### Dataset

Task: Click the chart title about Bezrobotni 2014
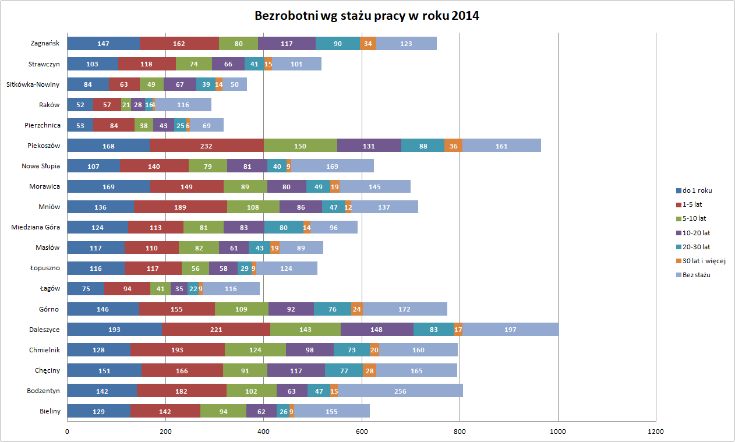click(367, 16)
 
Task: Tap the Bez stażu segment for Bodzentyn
click(400, 391)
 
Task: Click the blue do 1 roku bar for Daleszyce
click(114, 330)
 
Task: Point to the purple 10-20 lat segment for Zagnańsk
click(287, 43)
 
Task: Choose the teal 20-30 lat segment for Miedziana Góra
click(284, 228)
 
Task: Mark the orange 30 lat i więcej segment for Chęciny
click(369, 370)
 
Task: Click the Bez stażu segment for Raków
click(183, 105)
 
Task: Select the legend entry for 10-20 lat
click(696, 232)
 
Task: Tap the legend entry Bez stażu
click(696, 274)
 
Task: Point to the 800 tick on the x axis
click(460, 432)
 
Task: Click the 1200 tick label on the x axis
click(656, 432)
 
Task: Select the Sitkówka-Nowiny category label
click(33, 84)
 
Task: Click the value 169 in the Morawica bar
click(108, 187)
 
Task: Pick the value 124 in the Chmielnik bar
click(255, 350)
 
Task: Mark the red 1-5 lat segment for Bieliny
click(165, 412)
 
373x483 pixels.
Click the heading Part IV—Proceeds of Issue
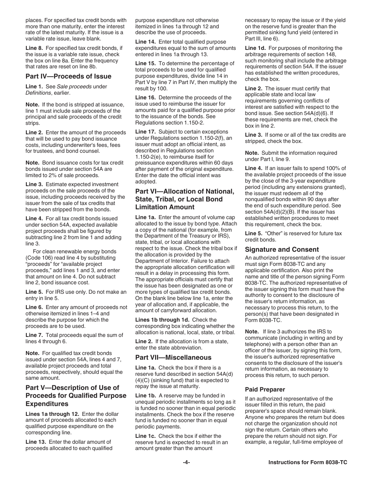[x=68, y=76]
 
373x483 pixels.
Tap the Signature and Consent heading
[x=282, y=249]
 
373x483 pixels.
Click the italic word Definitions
[x=38, y=93]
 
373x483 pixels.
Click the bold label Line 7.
[x=34, y=335]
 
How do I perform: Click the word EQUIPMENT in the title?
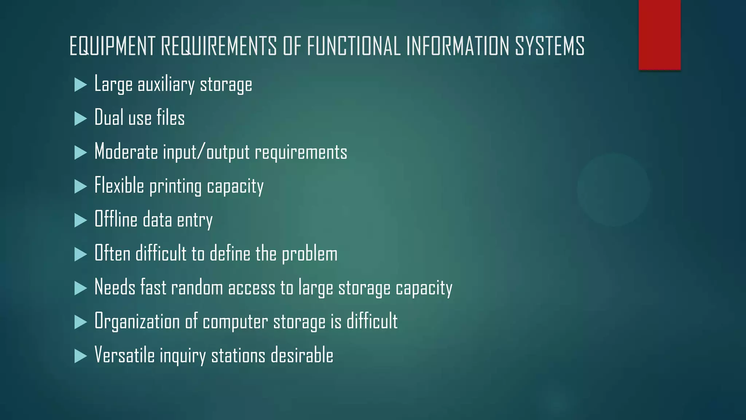(113, 46)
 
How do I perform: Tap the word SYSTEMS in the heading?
(550, 46)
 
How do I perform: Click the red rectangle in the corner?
(659, 35)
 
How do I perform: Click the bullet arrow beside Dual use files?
(81, 118)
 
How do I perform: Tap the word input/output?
(206, 152)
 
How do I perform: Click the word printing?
(175, 187)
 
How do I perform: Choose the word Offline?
(116, 219)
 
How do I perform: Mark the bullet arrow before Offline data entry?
(81, 220)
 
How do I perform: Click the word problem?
(310, 254)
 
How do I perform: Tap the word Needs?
(115, 287)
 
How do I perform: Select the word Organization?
(137, 322)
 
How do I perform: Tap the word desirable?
(302, 355)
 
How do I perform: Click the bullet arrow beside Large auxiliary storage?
(81, 85)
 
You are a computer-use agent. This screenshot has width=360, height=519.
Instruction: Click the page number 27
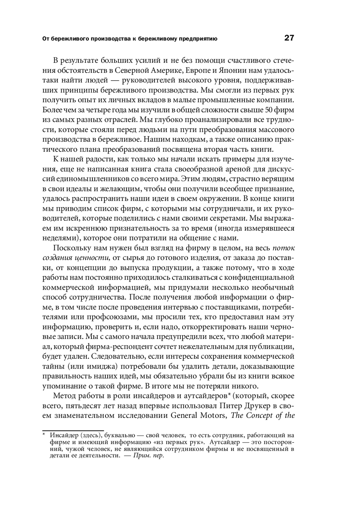[x=289, y=38]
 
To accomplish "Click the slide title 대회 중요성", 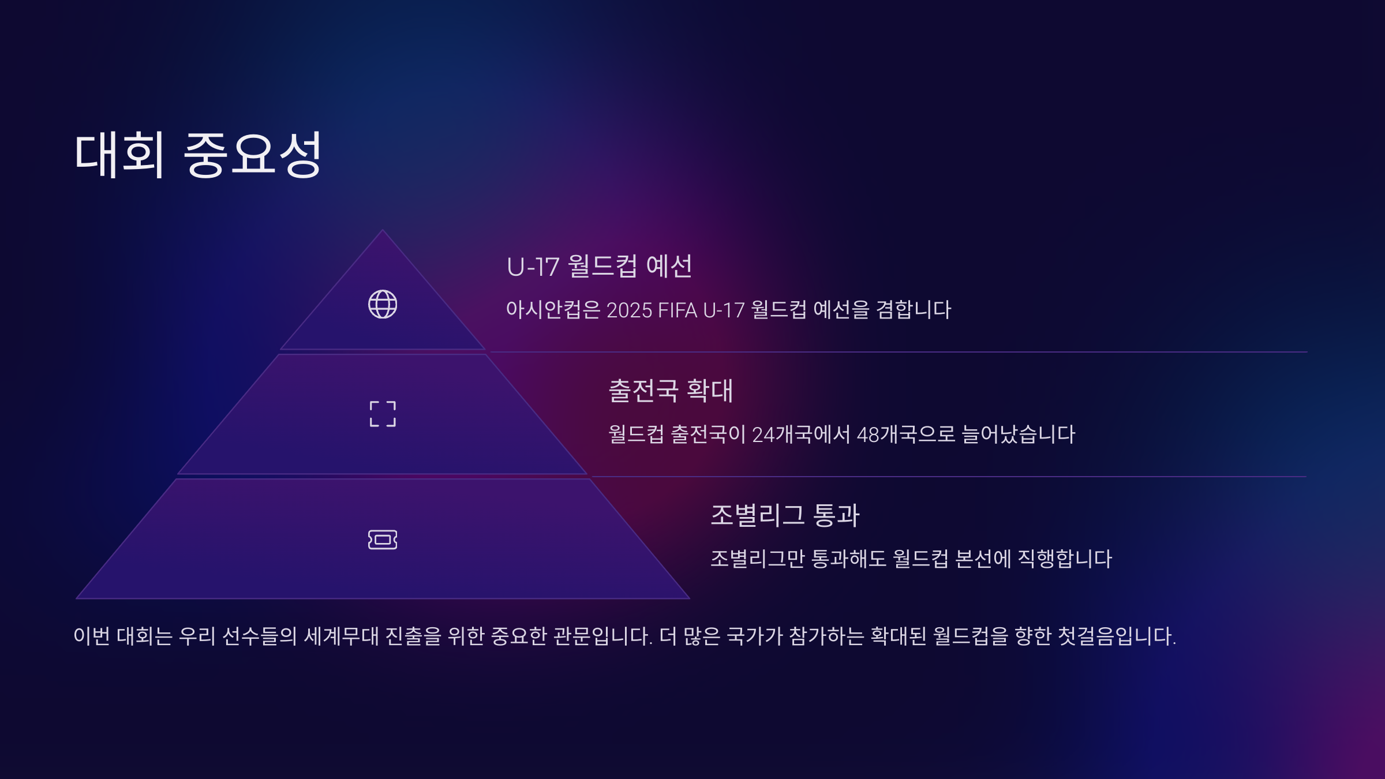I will (198, 154).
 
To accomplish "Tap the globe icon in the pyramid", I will (383, 304).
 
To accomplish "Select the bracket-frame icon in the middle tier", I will (383, 414).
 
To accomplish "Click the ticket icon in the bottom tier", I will (383, 540).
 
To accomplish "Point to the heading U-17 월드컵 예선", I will (599, 267).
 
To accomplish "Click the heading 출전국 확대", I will (671, 391).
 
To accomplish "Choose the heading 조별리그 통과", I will (785, 515).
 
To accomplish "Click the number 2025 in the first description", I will (629, 310).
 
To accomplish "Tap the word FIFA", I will (677, 310).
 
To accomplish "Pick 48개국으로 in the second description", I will (906, 435).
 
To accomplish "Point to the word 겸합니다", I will (913, 310).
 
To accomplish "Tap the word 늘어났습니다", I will (1019, 435).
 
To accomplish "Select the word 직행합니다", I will (1065, 559).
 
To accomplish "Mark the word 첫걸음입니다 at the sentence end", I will (1117, 636).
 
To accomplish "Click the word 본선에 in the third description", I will (983, 559).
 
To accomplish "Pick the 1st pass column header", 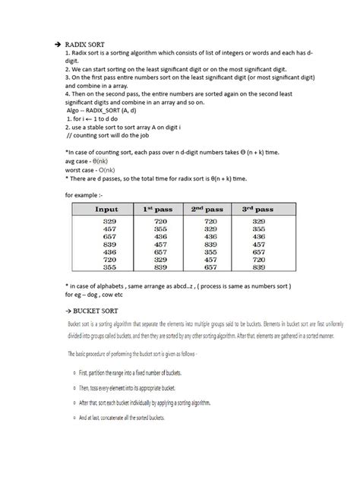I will click(159, 209).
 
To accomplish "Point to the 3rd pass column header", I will click(259, 209).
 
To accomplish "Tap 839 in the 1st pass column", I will click(159, 267).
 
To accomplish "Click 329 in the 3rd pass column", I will click(259, 219).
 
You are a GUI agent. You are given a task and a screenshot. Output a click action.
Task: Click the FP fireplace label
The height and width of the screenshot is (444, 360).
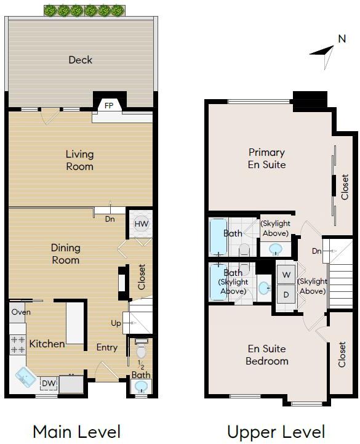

### Problem to work on
Rewrite the rows starting with the line with "How do I perform: Select" and going on through the line with "[x=289, y=38]", changing "bullet arrow" to "arrow marker" and keeping everything else the same. Omit the pictures from your answer.

### Exercise response
How do I perform: Select the word Organization?
(137, 322)
 
How do I perform: Tap the word desirable?
(302, 355)
 
How do I perform: Click the arrow marker beside Large auxiliary storage?
(81, 85)
 
You are a computer-use agent. This screenshot has width=360, height=519.
Instruction: Click the page number 27
[x=289, y=38]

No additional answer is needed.